Но его волнение ничуть не затронуло Нелли. Она проснулась точно так же, как обычно. Она ни в чем не ошиблась. Не перепутала под руками Реджинальда, стиснувшими ей запястья, как в конце поединка по борьбе, свои страхи — с радостью, свою привлекательность маленькой парижаночки — с высокой красотою женщины. Сквозь еще сомкнутые веки она видела все — и огненный закат, и жизнь, принадлежащую влюбленным, и своего Реджинальда, вставшего перед нею на колени, словно перед разверстой могилой; ей представилось, что он вот так же скоро будет стоять на коленях перед ее собственным гробом… А как ее зовут? Вправду ли ее имя — Нелли? Она улыбнулась и вновь погрузилась в сон. Реджинальд, с влажными от умиления глазами, преклонив колено подобно ангелу с картины «Страшный суд», которому предстоит возвестить женщине, почитающей себя невинной, что она навеки проклята, созерцал и ждал; вся ложь, почудилось ему, разом перешла на его сторону.
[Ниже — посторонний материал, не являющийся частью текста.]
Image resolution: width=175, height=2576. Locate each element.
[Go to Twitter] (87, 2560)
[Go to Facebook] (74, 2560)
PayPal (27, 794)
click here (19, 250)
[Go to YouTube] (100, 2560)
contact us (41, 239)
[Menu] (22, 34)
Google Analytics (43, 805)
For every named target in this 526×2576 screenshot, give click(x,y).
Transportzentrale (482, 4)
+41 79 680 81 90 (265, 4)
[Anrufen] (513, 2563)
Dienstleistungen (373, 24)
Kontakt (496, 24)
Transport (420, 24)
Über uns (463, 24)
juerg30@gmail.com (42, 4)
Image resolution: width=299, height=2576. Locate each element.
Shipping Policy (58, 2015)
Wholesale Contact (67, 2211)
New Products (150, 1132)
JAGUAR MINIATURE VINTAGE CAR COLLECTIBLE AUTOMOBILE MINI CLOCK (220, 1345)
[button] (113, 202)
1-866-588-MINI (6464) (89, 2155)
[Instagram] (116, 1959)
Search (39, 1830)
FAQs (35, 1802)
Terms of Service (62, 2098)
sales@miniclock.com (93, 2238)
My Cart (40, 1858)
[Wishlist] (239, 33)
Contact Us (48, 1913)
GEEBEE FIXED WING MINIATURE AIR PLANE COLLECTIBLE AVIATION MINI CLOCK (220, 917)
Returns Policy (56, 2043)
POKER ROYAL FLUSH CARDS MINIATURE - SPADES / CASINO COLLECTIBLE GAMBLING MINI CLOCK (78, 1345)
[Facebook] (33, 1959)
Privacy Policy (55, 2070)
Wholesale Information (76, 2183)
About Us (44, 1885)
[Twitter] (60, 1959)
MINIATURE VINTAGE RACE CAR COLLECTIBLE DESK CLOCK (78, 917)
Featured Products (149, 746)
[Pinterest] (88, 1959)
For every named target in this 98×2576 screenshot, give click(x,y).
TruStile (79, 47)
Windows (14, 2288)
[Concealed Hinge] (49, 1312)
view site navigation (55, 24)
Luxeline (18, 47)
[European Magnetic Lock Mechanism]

И расставание тоже прошло, как всегда. С одной лишь поправкой: Нелли попросила подвезти ее к площади Согласия. И вновь Реджинальд вышел из машины и последовал за ней. Ему нужно было увидеть, во что она превратится. Быть может, она становится вульгарной и приниженной лишь оттого, что возвращается в свое, особое окружение? Быть может, она надевает маску обыденности только по вине личных или домашних забот? Быть может, в любом другом месте, — например, вот в этом, где все дышит роскошью и величием, или там, ближе к Сене и Лувру, или в садах Тюильри, — она остается самою собой? Увы, на эти вопросы ему пришлось ответить отрицательно. На площади, где Людовик XVI вновь обрел свое королевское достоинство, простив народу свежие исторические события и следы пуль на стенах отеля Крийон, Реджинальд увидел, как прежняя Нелли сменила свою царственную поступь на быструю и жесткую походку; ее лицо было скрыто от него, но он угадывал выражение по волосам, которые тоже казались теперь упрямо-непокорными, — оно сделалось сухим и недобрым. И заботы сразу обрели практический смысл: сейчас Нелли останавливалась не только перед теми витринами, что привлекают возвышенные натуры. Да и красота ее пошла на убыль. Правда, не настолько, чтобы какой-то прохожий не заговорил с нею. Она тут же поставила его на место. Женщины с возвышенной душой не дают себе труда ставить на место невоспитанных нахалов, они просто отстраняют их — улыбкой, взглядом, молчанием. Нелли же осадила мужчину умело и решительно, как женщина, привыкшая ставить мужчин на место.